__Task requirements__:
Below is a block of records; reproduce all of them exactly and leave out any pictures.

Data for analysis Block Start

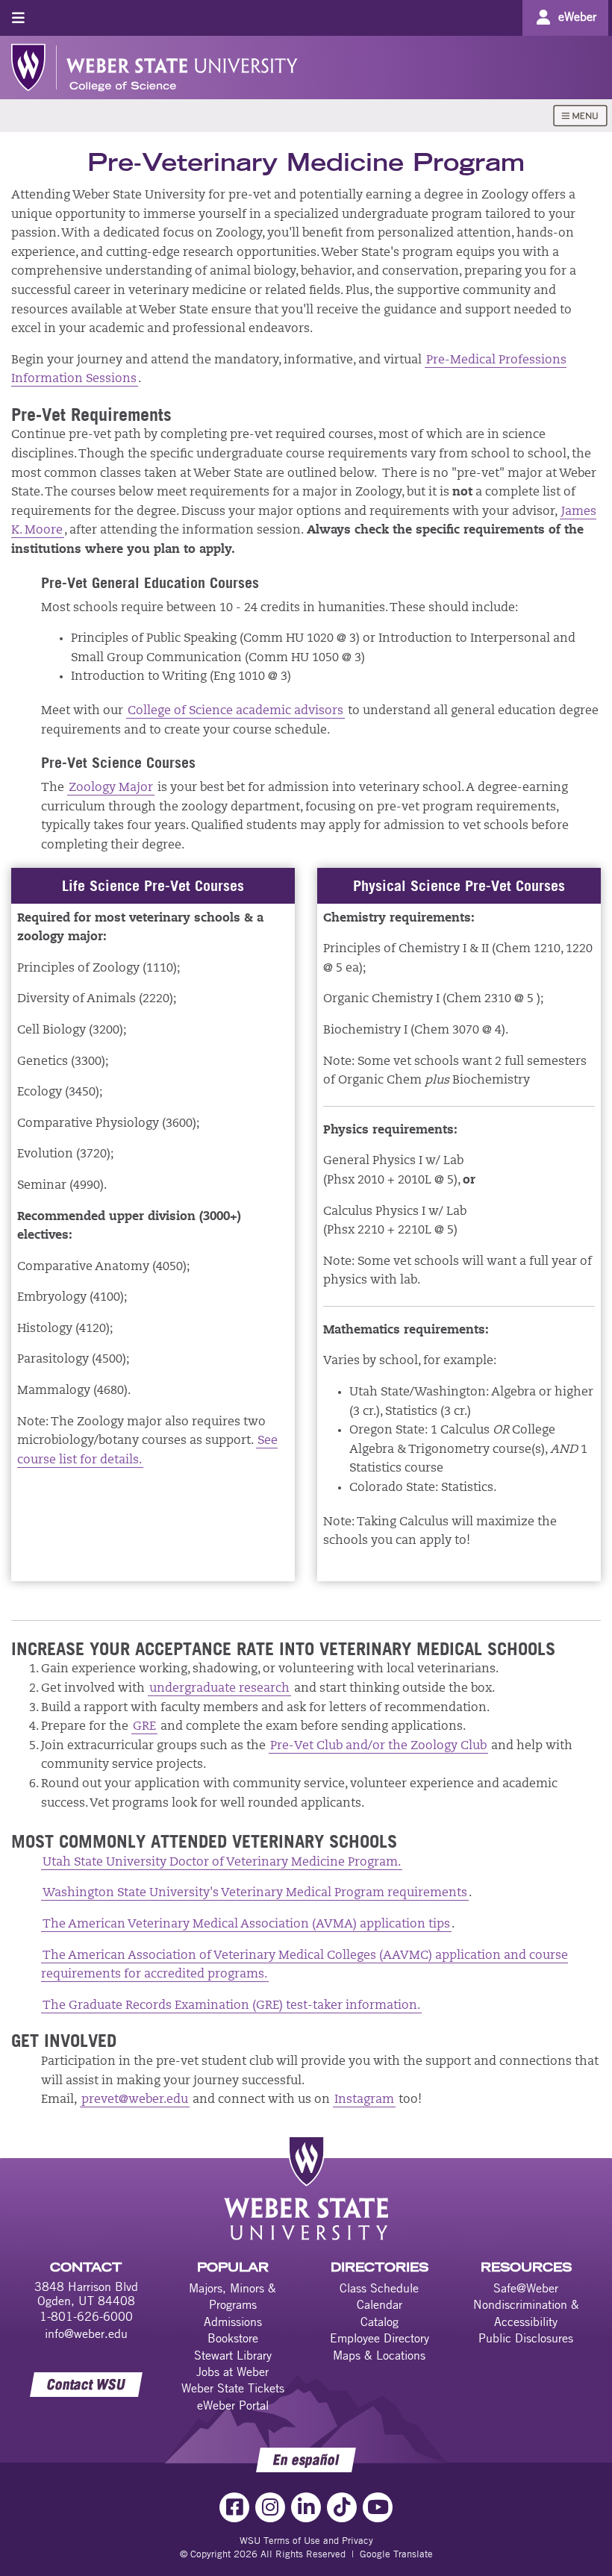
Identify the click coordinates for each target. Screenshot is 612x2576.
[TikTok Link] (342, 2507)
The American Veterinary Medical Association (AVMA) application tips (246, 1925)
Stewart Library (233, 2355)
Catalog (379, 2321)
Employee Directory (379, 2337)
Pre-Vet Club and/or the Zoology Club (378, 1746)
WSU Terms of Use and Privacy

Data for analysis Block End

__Answer below__:
Identify the click coordinates for each target. Screenshot is 612x2576.
[TikTok Link] (342, 2507)
The American Veterinary Medical Association (AVMA) application tips (246, 1925)
Stewart Library (233, 2355)
Catalog (379, 2321)
Employee Directory (379, 2337)
Pre-Vet Club and/or the Zoology Club (378, 1746)
WSU Terms of Use and Privacy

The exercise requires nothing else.